The Limping Chicken, UK’s deaf news site, said a report released on 24 April 2025 by the Royal National Institute for the Deaf and SignHealth revealed widespread healthcare failings affecting millions of adults in England who are deaf or have hearing loss.

UK accessibility consultant Mr Tim Scannell, who is deaf, proposed QR codes linking to sign language content so deaf patients can fully understand their care.

Separately, a team of patients, clinicians, researchers and charity representatives, led by the University of Cambridge and the British Society of Audiology, surveyed more than 550 people who are deaf or have hearing loss about their experiences with the NHS – making it the largest study of its kind.

Their findings, reported in PLOS One on 7 May 2025, highlighted systemic failures and suggested changes and recommendations for improving deaf-aware communication in the health system.

“The real power of this study lies in the stories people shared,” said lead author, Dr Bhavisha Parmar, Associate Professor in Audiological Sciences, from Cambridge’s Department of Clinical Neurosciences (Sound Lab) and UCL Ear Institute.

“Patients weren’t just rating their experiences – they were telling us how these barriers affect every part of their healthcare journey, and in many cases, why they avoid healthcare altogether.”

It found that despite it being a legal requirement, patients have inadequate and inconsistent access to British Sign Language interpreters and other accessibility accommodations such as hearing loop systems.

Missing important information

Nearly two-thirds (64.4%) of respondents reported missing at least half of the important information during appointments, and only a third (32%) expressed satisfaction with NHS staff communication skills.
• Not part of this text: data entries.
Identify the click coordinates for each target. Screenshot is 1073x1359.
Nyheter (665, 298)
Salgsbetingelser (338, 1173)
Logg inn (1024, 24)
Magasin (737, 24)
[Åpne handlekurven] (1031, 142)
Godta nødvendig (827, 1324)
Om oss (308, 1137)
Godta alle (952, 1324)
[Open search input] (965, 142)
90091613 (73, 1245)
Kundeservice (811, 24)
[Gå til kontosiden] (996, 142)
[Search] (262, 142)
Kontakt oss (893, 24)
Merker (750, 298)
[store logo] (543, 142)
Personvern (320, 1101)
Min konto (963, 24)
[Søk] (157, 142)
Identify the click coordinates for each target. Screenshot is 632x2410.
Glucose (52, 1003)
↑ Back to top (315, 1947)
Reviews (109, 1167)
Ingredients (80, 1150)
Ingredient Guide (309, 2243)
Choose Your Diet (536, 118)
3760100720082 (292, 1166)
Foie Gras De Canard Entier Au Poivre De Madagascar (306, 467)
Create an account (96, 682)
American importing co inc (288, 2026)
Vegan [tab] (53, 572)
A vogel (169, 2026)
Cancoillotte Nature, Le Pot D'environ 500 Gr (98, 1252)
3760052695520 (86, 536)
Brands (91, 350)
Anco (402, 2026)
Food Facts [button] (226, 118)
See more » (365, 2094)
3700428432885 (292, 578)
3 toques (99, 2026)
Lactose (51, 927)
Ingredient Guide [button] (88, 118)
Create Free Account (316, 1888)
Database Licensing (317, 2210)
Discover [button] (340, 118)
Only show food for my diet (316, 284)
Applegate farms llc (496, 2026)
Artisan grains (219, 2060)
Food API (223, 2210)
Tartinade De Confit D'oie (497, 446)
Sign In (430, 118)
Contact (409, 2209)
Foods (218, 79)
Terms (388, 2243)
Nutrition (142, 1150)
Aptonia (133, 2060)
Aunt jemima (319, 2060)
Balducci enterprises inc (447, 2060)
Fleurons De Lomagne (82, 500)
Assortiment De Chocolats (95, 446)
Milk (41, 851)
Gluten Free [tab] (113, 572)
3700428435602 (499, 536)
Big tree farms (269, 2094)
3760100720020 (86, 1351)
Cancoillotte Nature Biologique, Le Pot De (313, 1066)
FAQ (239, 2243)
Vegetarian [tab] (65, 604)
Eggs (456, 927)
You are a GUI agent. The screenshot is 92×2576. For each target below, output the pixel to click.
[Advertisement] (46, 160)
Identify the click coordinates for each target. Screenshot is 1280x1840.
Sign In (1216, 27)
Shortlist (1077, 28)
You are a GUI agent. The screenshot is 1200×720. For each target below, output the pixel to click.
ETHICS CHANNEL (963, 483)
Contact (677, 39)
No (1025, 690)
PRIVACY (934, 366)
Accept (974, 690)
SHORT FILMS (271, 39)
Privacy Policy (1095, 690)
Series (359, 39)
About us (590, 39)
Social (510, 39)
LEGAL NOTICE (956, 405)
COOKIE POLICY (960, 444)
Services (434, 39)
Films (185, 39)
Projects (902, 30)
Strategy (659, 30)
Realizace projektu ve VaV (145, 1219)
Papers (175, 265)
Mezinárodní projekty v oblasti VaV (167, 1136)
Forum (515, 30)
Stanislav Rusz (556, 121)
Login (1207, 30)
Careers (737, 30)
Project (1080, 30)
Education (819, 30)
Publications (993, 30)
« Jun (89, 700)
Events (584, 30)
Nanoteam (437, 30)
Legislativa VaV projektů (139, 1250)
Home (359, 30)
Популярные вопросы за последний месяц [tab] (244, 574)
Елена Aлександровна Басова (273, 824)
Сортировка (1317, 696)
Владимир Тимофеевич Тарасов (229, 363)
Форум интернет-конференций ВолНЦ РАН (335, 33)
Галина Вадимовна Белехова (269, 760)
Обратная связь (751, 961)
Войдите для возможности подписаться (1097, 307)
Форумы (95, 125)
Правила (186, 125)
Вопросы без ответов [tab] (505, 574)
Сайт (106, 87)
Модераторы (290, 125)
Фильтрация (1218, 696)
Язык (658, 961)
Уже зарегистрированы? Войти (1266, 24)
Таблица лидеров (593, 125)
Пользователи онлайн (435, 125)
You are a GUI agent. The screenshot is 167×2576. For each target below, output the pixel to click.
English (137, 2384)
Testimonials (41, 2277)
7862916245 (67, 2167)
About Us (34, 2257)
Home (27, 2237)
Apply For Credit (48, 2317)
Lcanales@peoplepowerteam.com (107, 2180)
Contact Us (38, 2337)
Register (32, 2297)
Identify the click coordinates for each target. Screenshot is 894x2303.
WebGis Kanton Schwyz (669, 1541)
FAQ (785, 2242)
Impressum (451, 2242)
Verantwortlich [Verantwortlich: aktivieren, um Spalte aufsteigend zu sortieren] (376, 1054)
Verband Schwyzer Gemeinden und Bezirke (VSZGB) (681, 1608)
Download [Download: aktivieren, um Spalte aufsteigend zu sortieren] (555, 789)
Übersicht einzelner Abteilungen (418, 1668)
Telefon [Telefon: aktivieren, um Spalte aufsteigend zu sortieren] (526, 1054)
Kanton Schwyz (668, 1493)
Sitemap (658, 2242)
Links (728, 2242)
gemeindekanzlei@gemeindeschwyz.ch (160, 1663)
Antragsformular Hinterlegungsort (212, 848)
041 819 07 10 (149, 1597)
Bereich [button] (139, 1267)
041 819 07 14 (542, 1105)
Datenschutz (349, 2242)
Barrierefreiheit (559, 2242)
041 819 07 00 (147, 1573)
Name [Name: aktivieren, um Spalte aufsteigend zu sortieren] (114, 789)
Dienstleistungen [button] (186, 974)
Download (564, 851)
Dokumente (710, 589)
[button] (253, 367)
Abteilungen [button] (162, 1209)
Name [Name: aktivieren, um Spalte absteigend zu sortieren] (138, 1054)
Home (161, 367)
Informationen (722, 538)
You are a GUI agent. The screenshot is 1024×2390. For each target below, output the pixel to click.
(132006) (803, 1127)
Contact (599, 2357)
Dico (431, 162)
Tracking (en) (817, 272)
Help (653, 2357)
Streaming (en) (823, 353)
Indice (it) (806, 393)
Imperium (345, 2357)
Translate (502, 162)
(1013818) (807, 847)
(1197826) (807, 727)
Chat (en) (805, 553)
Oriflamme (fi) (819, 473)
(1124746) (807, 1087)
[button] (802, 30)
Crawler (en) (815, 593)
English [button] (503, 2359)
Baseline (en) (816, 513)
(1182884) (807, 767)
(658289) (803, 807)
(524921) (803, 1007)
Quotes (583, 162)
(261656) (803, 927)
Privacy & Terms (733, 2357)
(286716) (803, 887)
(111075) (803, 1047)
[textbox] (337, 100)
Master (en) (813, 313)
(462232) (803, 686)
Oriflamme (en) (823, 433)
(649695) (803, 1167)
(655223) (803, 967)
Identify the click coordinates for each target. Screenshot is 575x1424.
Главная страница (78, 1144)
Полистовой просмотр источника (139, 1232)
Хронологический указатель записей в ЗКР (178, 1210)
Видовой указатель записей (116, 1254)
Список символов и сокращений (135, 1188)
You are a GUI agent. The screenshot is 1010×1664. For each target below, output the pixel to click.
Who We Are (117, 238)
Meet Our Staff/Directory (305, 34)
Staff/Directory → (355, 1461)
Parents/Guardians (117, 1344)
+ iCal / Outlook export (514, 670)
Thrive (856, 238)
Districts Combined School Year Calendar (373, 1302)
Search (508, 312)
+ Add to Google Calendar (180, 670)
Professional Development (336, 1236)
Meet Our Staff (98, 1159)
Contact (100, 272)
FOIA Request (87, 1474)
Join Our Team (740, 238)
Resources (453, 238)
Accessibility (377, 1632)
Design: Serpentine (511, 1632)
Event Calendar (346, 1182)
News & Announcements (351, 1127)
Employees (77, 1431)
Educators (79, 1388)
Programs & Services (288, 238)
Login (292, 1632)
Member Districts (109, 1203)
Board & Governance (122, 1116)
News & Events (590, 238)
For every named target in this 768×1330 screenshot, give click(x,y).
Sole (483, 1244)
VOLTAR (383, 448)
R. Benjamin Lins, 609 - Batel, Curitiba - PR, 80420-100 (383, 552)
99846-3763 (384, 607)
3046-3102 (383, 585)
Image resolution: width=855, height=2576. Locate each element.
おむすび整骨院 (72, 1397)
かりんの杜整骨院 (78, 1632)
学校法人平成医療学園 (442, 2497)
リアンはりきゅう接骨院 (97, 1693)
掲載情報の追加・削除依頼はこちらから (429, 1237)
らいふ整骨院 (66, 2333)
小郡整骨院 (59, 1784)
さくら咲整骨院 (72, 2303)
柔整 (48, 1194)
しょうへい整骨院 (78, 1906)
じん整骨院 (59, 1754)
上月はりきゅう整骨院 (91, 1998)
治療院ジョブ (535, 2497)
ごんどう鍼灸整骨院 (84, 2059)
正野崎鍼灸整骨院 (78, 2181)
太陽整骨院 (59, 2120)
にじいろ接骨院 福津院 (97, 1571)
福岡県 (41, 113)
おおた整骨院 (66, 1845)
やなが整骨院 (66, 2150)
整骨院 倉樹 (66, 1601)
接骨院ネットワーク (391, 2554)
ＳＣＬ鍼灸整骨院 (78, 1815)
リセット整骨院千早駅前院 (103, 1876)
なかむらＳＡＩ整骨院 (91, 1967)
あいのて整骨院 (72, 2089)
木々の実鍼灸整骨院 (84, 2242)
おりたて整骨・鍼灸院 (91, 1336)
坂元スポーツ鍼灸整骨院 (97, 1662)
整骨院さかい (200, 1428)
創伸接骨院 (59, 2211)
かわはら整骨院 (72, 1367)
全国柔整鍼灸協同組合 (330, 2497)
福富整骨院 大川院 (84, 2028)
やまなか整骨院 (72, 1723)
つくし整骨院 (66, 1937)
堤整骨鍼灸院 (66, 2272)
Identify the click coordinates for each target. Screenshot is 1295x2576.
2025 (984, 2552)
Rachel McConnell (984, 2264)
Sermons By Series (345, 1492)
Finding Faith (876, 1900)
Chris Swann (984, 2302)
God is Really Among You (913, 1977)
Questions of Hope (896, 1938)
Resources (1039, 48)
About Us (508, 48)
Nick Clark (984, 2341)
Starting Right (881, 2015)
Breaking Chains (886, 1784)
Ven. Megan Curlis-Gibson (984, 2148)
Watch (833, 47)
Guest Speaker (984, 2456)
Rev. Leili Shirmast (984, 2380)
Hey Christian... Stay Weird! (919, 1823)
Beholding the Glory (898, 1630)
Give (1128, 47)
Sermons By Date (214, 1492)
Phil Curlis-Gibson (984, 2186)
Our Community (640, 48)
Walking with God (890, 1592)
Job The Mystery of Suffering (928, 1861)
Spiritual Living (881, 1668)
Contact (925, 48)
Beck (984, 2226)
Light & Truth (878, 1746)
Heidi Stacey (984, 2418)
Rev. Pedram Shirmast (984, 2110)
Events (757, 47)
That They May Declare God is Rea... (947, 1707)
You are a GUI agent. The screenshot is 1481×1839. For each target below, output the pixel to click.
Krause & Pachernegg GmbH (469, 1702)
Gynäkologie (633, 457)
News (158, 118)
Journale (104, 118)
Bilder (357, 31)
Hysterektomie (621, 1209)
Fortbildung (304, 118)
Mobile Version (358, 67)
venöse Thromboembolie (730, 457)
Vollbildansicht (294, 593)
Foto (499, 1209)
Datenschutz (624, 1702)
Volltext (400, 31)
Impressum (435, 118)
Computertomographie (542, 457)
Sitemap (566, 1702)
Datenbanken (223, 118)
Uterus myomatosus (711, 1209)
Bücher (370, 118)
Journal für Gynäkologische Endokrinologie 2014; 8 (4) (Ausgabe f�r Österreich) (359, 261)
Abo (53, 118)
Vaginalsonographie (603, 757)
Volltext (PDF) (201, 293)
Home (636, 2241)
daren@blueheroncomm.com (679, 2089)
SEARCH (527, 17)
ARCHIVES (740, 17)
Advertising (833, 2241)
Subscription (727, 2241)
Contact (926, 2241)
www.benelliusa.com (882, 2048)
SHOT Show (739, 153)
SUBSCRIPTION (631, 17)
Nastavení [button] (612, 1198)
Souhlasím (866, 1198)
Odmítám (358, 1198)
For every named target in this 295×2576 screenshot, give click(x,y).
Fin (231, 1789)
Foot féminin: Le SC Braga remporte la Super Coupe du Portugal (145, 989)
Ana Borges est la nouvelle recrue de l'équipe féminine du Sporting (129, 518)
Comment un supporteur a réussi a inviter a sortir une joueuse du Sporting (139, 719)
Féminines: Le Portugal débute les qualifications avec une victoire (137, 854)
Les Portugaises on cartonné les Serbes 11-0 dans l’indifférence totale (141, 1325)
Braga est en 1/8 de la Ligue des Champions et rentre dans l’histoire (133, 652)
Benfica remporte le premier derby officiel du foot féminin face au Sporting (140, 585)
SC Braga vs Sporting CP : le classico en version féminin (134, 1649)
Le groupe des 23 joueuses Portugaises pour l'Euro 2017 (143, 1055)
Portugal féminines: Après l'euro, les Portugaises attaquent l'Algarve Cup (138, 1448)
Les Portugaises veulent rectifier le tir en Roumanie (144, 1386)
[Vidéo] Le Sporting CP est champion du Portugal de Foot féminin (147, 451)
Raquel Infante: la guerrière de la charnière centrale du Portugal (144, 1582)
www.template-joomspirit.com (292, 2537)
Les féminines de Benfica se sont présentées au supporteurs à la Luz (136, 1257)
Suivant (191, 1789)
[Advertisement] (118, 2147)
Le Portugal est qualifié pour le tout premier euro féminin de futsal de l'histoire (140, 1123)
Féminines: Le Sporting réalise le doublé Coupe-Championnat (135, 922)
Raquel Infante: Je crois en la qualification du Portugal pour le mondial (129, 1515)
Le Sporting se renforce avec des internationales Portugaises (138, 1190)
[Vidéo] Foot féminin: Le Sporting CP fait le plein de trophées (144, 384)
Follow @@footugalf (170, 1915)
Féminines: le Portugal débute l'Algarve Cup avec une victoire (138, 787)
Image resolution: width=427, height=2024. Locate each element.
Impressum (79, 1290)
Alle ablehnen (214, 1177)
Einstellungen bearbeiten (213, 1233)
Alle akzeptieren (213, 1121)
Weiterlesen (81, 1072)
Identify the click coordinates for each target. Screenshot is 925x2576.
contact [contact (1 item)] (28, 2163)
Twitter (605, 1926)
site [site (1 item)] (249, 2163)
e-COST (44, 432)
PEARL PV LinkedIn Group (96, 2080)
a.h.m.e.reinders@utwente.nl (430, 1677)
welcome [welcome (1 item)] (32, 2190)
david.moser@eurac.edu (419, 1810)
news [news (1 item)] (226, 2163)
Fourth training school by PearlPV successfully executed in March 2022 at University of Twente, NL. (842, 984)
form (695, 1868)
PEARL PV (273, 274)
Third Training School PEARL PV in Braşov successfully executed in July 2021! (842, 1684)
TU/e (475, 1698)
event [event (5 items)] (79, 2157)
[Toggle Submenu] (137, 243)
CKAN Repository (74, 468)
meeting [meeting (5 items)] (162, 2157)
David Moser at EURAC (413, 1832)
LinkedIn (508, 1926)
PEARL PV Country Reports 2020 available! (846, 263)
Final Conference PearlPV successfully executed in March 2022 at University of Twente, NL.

Respondents said they had to rely on family members or advocates to communicate with healthcare workers, raising privacy and consent concerns.

“Simple actions, like calling a patient’s name in a waiting room or giving instructions during a scan, become anxiety-inducing when basic accommodations are lacking,” researchers said.

“Respondents noted that hearing aids often must be removed for X-rays or MRI scans, leaving them struggling or unable to follow verbal instructions.”

Dr Parmar said: “We heard over and over that patients fear missing their name being called or avoid making appointments altogether. These aren’t isolated experiences – this is a systemic issue.”

The idea for the study was sparked by experiences shared online by NHS patients, particularly audiology patients, a field Dr Parmar believes should lead by example.

“We’re audiologists: we see more patients with hearing loss than anyone else in the NHS,” she said. “If we’re not deaf-aware, then how can we expect other parts of the NHS to be?”

The research team included NHS patients with deafness or hearing loss. Co-author Ms Zara Musker, England Deaf Women’s futsal captain, said her disappointing experiences with the NHS in part motivated her to qualify as an audiologist.

“The research is extremely important as I have faced my own experiences of inadequate access, and lack of deaf awareness in NHS healthcare not just in the appointment room but the whole process of booking appointments, being in the waiting room, interacting with clinicians and receiving important healthcare information,” she said.

The researchers released recommendations that could improve accessibility including:

  • Mandatory deaf awareness and communication training for NHS staff
  • Consistent provision of interpreters and alert systems across all NHS sites
  • Infrastructure improvements such as text-based appointment systems and visual waiting room alerts
  • The creation of walk-through assessments at hospitals to ensure accessibility across the full patient journey.